In [1]:
import random
import numpy as np
import pandas as pd
import matplotlib.pyplot as plt
import seaborn as sns
from pathlib import Path
from itertools import product
from concurrent.futures import ThreadPoolExecutor, as_completed
import threading
from var import rsa_lib

sns.set_style('whitegrid')

# Get number of available CPU cores (for thread pool size)
import os
N_WORKERS = os.cpu_count() or 4
print(f"Using {N_WORKERS} parallel workers")

Using 10 parallel workers


## Load Test Cases

In [2]:
# Load multiple encrypted texts for cross-validation
test_cases = []
var_path = Path('var')

for i in range(1, 9):  # Load variants 1-8
    file_path = var_path / f'{i}_encrypted_text.txt'
    if file_path.exists():
        with open(file_path, 'r') as f:
            lines = f.readlines()
            # Parse the file format:
            # Line 0: len of text: <number>
            # Line 1: [encrypted array]
            # Line 2: public key:<number>
            # Line 3: n:<number>
            ciphertext_line = lines[1].strip()
            ciphertext = eval(ciphertext_line)
            test_cases.append({
                'id': i,
                'ciphertext': ciphertext,
                'length': len(ciphertext)
            })

print(f"Loaded {len(test_cases)} test cases")
for tc in test_cases:
    print(f"  Case {tc['id']}: length={tc['length']}")

Loaded 8 test cases
  Case 1: length=24
  Case 2: length=41
  Case 3: length=43
  Case 4: length=40
  Case 5: length=38
  Case 6: length=35
  Case 7: length=43
  Case 8: length=42


In [3]:
# RSA parameters
public_key = 65537
n = 33227
ALPHABET = "abcdefghijklmnopqrstuvwxyzABCDEFGHIJKLMNOPQRSTUVWXYZ, "
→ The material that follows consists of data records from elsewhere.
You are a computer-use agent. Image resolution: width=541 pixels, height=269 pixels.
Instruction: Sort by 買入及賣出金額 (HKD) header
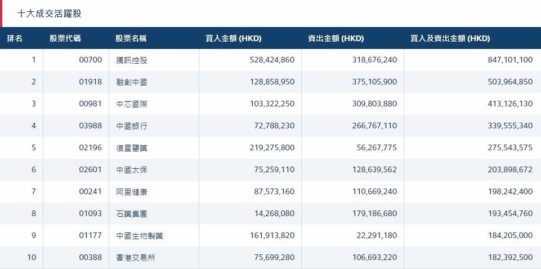pyautogui.click(x=450, y=39)
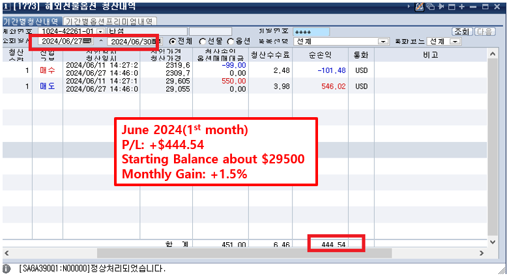The height and width of the screenshot is (276, 507).
Task: Select the 전체 radio button
Action: pos(172,41)
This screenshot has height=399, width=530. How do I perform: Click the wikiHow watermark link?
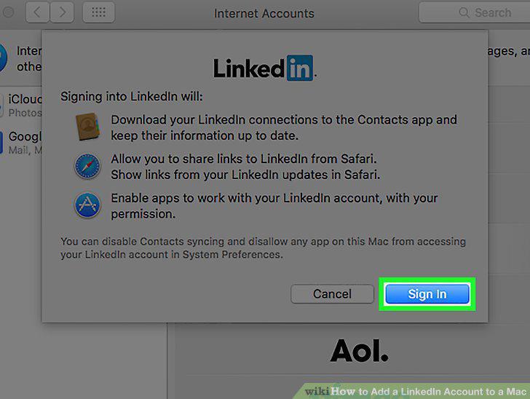(x=415, y=391)
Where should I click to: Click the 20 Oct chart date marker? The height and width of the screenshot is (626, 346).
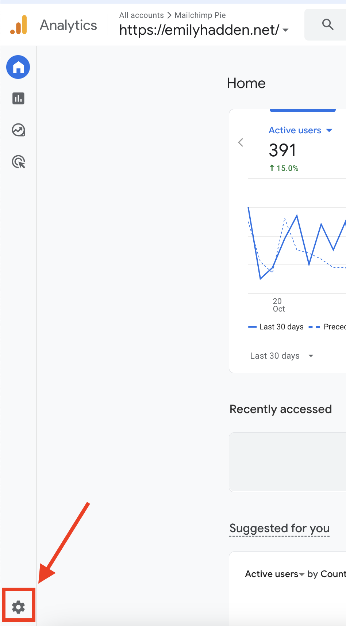tap(278, 305)
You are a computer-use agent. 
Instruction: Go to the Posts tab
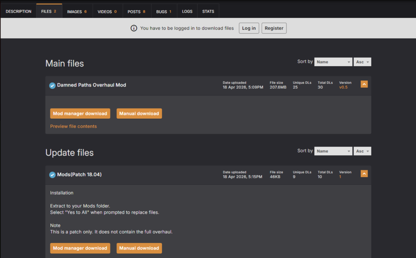[x=136, y=11]
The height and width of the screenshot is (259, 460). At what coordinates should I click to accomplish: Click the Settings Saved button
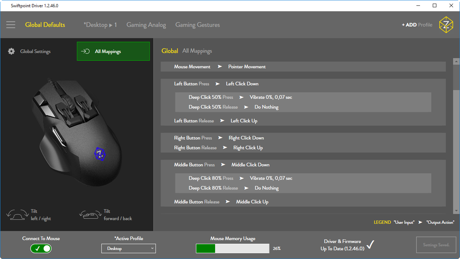(x=436, y=245)
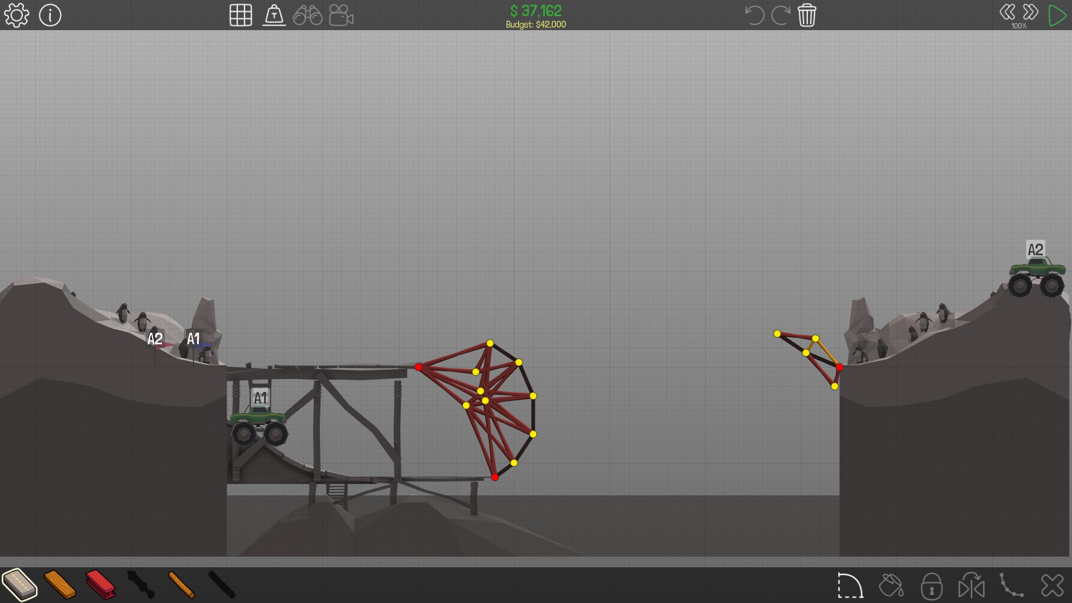Click the camera recording icon
The image size is (1072, 603).
(341, 15)
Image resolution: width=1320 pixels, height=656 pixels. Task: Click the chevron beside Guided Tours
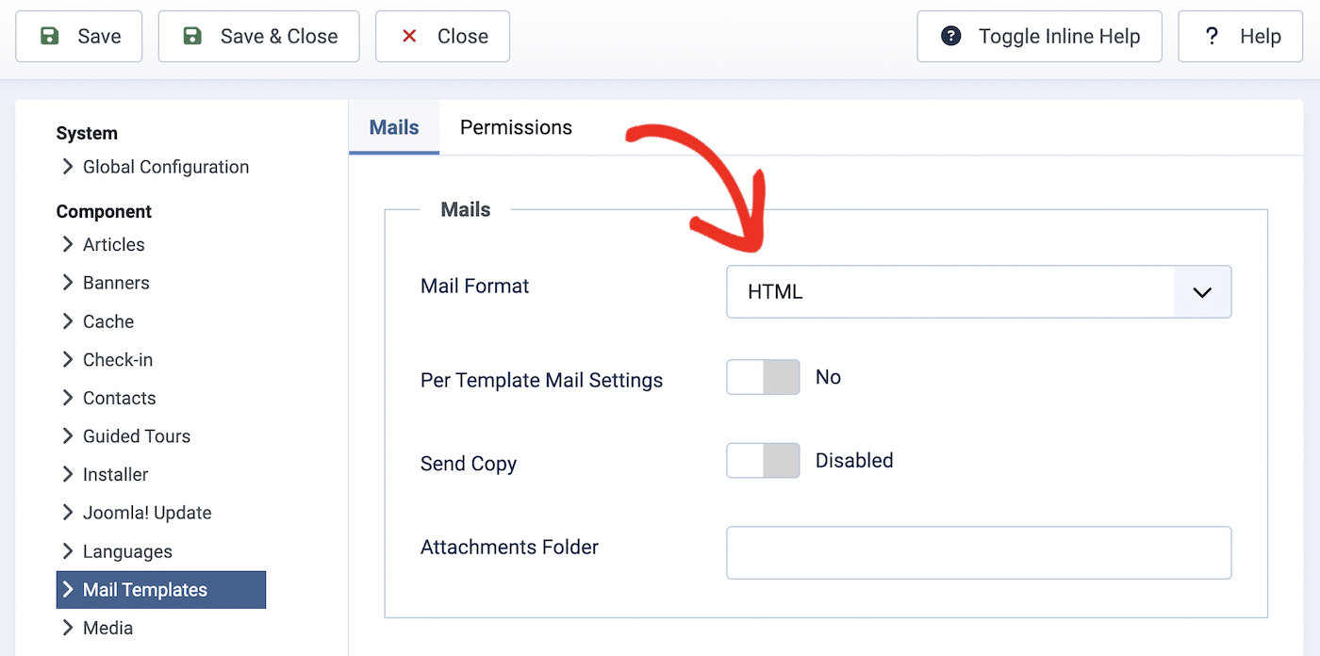pyautogui.click(x=67, y=435)
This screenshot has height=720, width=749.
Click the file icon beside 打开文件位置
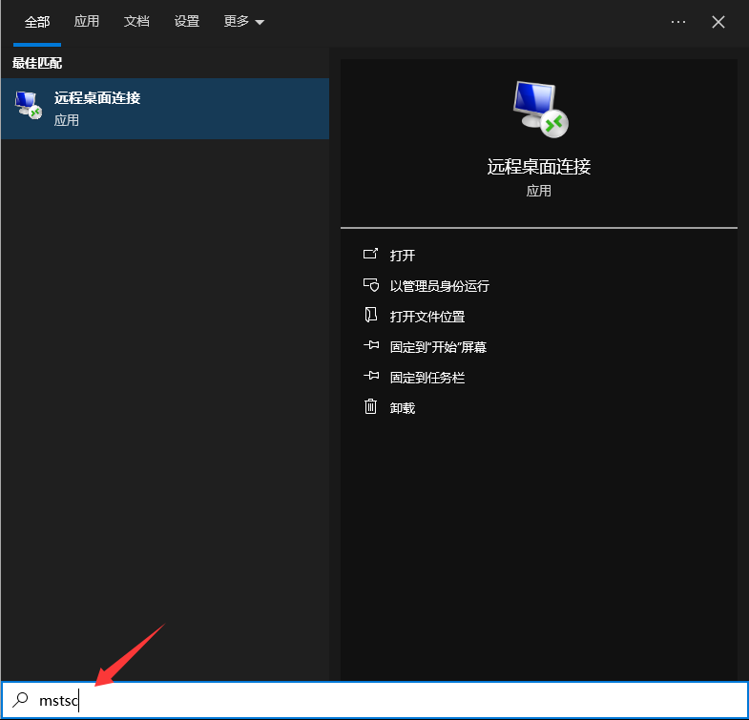[371, 316]

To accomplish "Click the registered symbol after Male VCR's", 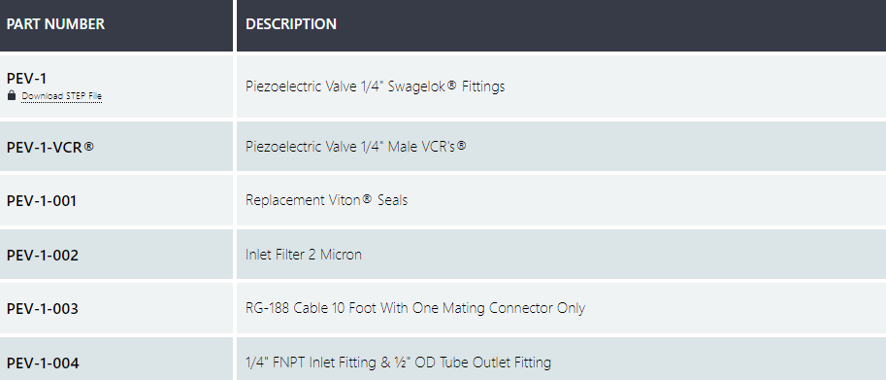I will tap(462, 146).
## GA Implementation Functions

In [4]:
def random_char(alphabet):
    return random.choice(alphabet)

def random_text(length, alphabet):
    return "".join(random_char(alphabet) for _ in range(length))

def encrypt_candidate(text, public_key, n):
    return rsa_lib.encrypt_text(text, public_key, n)

def error_P(candidate_text, target_cipher, public_key, n):
    cand_cipher = encrypt_candidate(candidate_text, public_key, n)
    L = min(len(cand_cipher), len(target_cipher))
    s = sum((cand_cipher[i] - target_cipher[i]) ** 2 for i in range(L))
    return s / L

def fitness(candidate_text, target_cipher, public_key, n):
    P = error_P(candidate_text, target_cipher, public_key, n)
    return 1.0 / (1.0 + P)

def tournament_select(population, fitnesses, tournament_size):
    selected_idx = random.randrange(len(population))
    for _ in range(tournament_size - 1):
        i = random.randrange(len(population))
        if fitnesses[i] > fitnesses[selected_idx]:
            selected_idx = i
    return population[selected_idx]

def one_point_crossover(parent1, parent2):
    L = len(parent1)
    if L < 2:
        return parent1, parent2
    cut = random.randint(1, L - 1)
    child1 = parent1[:cut] + parent2[cut:]
    child2 = parent2[:cut] + parent1[cut:]
    return child1, child2

def mutate(text, mutation_rate, alphabet):
    text_list = list(text)
    for i in range(len(text_list)):
        if random.random() < mutation_rate:
            text_list[i] = random_char(alphabet)
    return "".join(text_list)

In [5]:
def run_ga(target_cipher, text_length, pop_size, mutation_rate, crossover_rate, 
           tournament_size, elite_count, max_generations=2000, target_error=0.0,
           stagnation_limit=100, verbose=True):
    """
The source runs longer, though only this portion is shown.